Find it early!


There has always been discussion about the advantages of early detection, as far as cancer is concerned.  Unfortunately there are still people who say that if you get it, you’ve got it, and you’ve had it.  I am not one of those.  It isn’t over until the fat lady sings, as they say.

These days there is enough clinical evidence to support the fact that the end results for all cancers show an improved survival rate with early detection and treatment.  The same cannot be said for late stage cancers, I am afraid.

In the UK they have actually been studying early detection with the National Cancer Director Professor Mike Richards indicating that work is well underway to catch more cancer cases earlier and improve the longer term treatment for cancer survivors.

Professor Richards said, “Cancer treatment in Britain has improved vastly in recent years and we are now beginning to see the impact on our survival rates.  Cancer mortality figures for under 75’s show that 9000 lives were saved in 2007 compared with 1996 and we are on course to meet our target of a reduction of at least 20 percent in cancer death rates by 2015.”

The NHS in the UK, despite its many shortcomings (waiting lists being just one of them), does keep good statistics, and it is statistical analysis which can keep us heading in the right direction.  UK Health Minister Ann Keen said, “I welcome the first annual report which details the excellent progress the NHS has made in improving cancer outcomes and services.  This is evident in the reduction we have seen in mortality rates and improvement in one-year survival rates.  The challenge now is to keep up this momentum and ensure that we continue to make further improvements.  We are committed to providing cancer patients with the best possible services to taking action to prevent cancer in the first place and to detecting it at the earliest possible point.  The HPV vaccination program, extensions of the bowel and breast screening programs and a new national awareness and early diagnosis initiative will help to make this a reality.”

With breast cancer screening, Jeremy Hughes, Chief Executive of Breakthrough Breast Cancer said, “Breast cancer is the UK’s most common cancer and we have been concerned for some time that women remain unaware of the full range of breast cancer signs and symptoms.  At the same time not all women invited to breast screening attend.  Breast awareness and screening are key to detecting the disease at the earliest opportunity and we know that the earlier breast cancer is diagnosed the better the chances of successful treatment.  Breakthrough looks forward to working with the government to help improve cancer awareness and detection which we hope will improve survival rates.”

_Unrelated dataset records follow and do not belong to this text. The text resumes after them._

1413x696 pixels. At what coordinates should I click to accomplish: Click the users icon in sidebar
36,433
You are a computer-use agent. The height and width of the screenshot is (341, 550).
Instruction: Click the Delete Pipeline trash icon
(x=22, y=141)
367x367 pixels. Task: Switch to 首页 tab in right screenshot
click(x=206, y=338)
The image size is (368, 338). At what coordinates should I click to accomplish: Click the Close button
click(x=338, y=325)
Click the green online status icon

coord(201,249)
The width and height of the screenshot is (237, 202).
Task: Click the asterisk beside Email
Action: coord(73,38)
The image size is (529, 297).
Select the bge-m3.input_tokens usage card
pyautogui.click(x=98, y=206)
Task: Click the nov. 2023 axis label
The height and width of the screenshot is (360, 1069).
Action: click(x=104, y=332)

With that sage advice, have you, my women readers, had a mammogram and do you regularly practice breast self-examination?

On the common male cancer of the prostate, much work is also being done there, in the field of early detection and grading of tumors.  Progress on reducing the mortality rate is firmly linked to the research agenda.  Critically important is the need to develop a new generation test capable of distinguishing between aggressive and slow-growing forms of prostate cancer.  This could form the basis for a screening program and would enable treatment to be focussed on those men for whom prostate cancer presents a serious risk to health.

Medicine is an ever evolving science, and even though we are currently trying to develop these new screening tests, does not mean that we have nothing at this stage.  It may not be the gold standard, but the PSA, and particularly serial PSA’s, can give a usable guideline, especially when correlated with DRE (digital rectal examination) and ultrasound.  Some researchers say that the important factor to watch is the rate of change of PSA, rather than the simple PSA level, and I would agree with that.  Again a very good reason to get your PSA checked with your annual check-up (which you do have each year, don’t you)!

All males of over 50 and women of over 40 should consider annual examinations.  Earlier if there is a poor family history!